Articles and Features

Rannva Kunoy: Permanent Suggestion and Permanent Suspense

By Shira Wolfe

Rannva Kunoy
Photo: Charlie Forgham Bailey. Courtesy of the Independent

There is something inherently mysterious about islanders, something that immediately speaks to the artistic soul. Maybe there’s something to being stuck on an island surrounded only by water that brings out a certain type of intense creativity. And when an artistic islander leaves and starts mixing with large, bustling cities, you get someone like Rannva Kunoy, an artist who was born in 1975 on the Faroe Islands, an archipelago between Norway and Iceland, and ended up in London.

Rannva Kunoy, Candidate,
Candidate, 2017. Courtesy of Nathalie Kart Gallery

“If I was not from there, I would not know where it was,” said Kunoy in an Independent interview. Almost all the islanders leave to study abroad, but most of them, about 95%, eventually return. Kunoy, however, has chosen to settle in London, where she studied art at the Royal College of Art, and has her studio. Kunoy seems to echo the mysteries of her island through her haunting, mesmerising paintings while challenging set beliefs, institutions and structures with her painting titles. Her works demand attention and ask the viewer to stay for a while, accepting the ever-changing work and finding one’s own perception of it.

Rannva Kunoy
Courtesy of Lundgren Gallery

Kunoy is becoming known for her often large-scale abstract works in which she experiments with spatiality, immateriality and colour. “My obsession is not being able to paint with texture, I am always pushing towards the immaterial,” she said in an interview. She cites Lucio Fontana and his cut paintings, and Minimalist artist Dan Flavin as big influences. 

Rannva Kunoy, Ego
Ego, 2015. Acrylic on linen. 240 x 190 cm. Courtesy of Lundgren Gallery

Kunoy uses colour-shifting crystal pigment paint (which is often used for luxury cars), creating ever-changing, fluid, and entrancing works. The artist, who recently caught the attention of Charles Saatchi who is now investing in her work, explains about her materials and work: “There is a sense of the movement in them. Because as you walk from one side to the next, the colour changes. It’s almost like a lamp. They are a light generator.”
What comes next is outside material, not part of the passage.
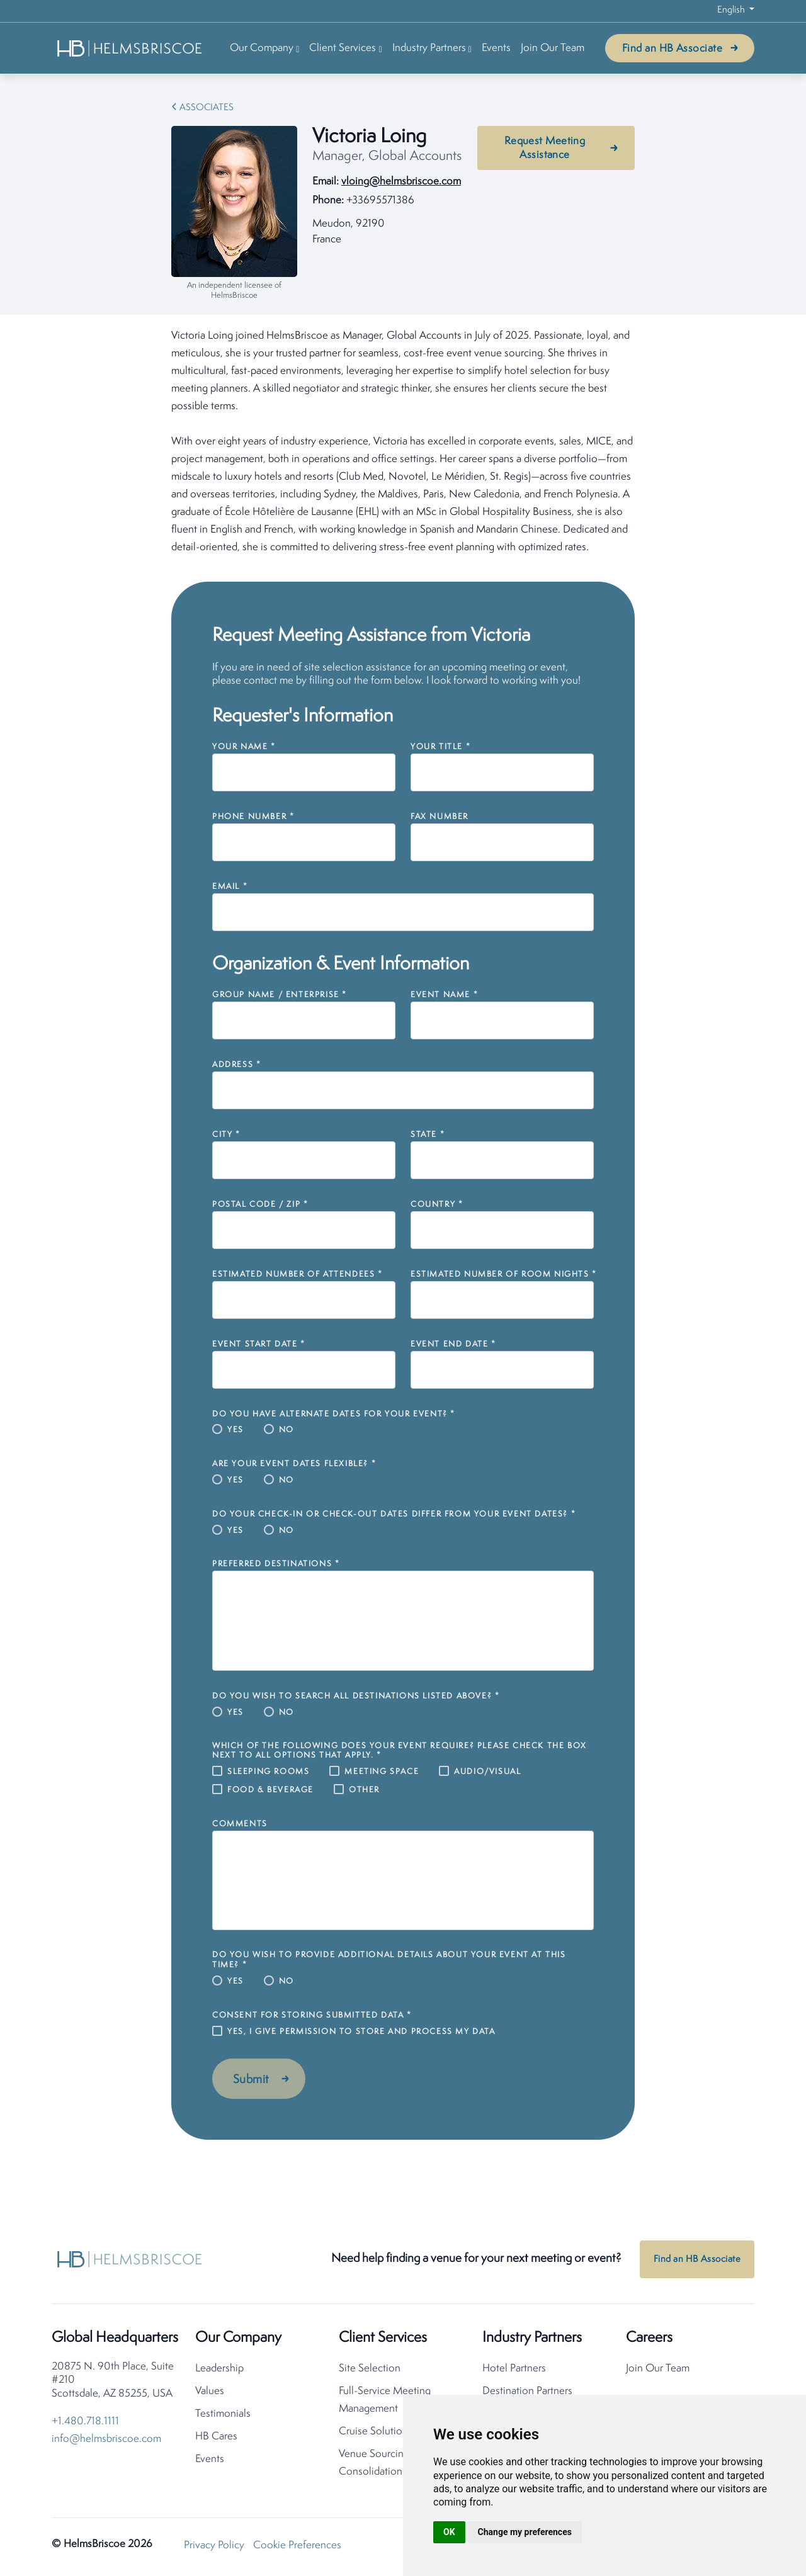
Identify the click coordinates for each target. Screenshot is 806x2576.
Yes (235, 1430)
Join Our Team (552, 48)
Looking at her canvases there is a push and pull between communication and interpretation. The paintings themselves constantly transform and remain in the territory of permanent suggestion and permanent suspense, while the titles somehow concretise them at times with her often politically charged real-world concepts or nouns. The human eye is known to look for something recognisable in everything it sees, and Rannva Kunoy loves to play with this and push the search for something we know to the extreme. A treasure-trove for mysterious bits and pieces of information, suggestions and ideas.